[Entries for locating words and elements]
>> BEGIN

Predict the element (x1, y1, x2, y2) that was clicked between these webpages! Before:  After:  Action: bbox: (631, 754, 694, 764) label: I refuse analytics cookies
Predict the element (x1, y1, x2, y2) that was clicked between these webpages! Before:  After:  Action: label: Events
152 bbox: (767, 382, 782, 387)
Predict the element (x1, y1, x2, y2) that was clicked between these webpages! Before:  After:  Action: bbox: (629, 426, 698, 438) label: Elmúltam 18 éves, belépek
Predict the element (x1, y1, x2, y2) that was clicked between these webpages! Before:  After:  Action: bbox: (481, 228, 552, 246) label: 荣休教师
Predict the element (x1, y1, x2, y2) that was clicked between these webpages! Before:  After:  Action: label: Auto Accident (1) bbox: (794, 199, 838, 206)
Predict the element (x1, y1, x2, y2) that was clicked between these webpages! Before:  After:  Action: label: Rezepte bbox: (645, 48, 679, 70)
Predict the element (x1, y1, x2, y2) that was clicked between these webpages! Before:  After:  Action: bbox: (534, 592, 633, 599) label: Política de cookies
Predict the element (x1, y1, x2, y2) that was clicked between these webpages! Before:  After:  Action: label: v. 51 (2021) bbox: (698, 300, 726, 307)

>> END

## [Set task]
Could you write out all the rows above again, replacing "webpages" with "web pages" and keeping everything else the same?

## [Task solution]
Predict the element (x1, y1, x2, y2) that was clicked between these web pages! Before:  After:  Action: bbox: (631, 754, 694, 764) label: I refuse analytics cookies
Predict the element (x1, y1, x2, y2) that was clicked between these web pages! Before:  After:  Action: label: Events
152 bbox: (767, 382, 782, 387)
Predict the element (x1, y1, x2, y2) that was clicked between these web pages! Before:  After:  Action: bbox: (629, 426, 698, 438) label: Elmúltam 18 éves, belépek
Predict the element (x1, y1, x2, y2) that was clicked between these web pages! Before:  After:  Action: bbox: (481, 228, 552, 246) label: 荣休教师
Predict the element (x1, y1, x2, y2) that was clicked between these web pages! Before:  After:  Action: label: Auto Accident (1) bbox: (794, 199, 838, 206)
Predict the element (x1, y1, x2, y2) that was clicked between these web pages! Before:  After:  Action: label: Rezepte bbox: (645, 48, 679, 70)
Predict the element (x1, y1, x2, y2) that was clicked between these web pages! Before:  After:  Action: bbox: (534, 592, 633, 599) label: Política de cookies
Predict the element (x1, y1, x2, y2) that was clicked between these web pages! Before:  After:  Action: label: v. 51 (2021) bbox: (698, 300, 726, 307)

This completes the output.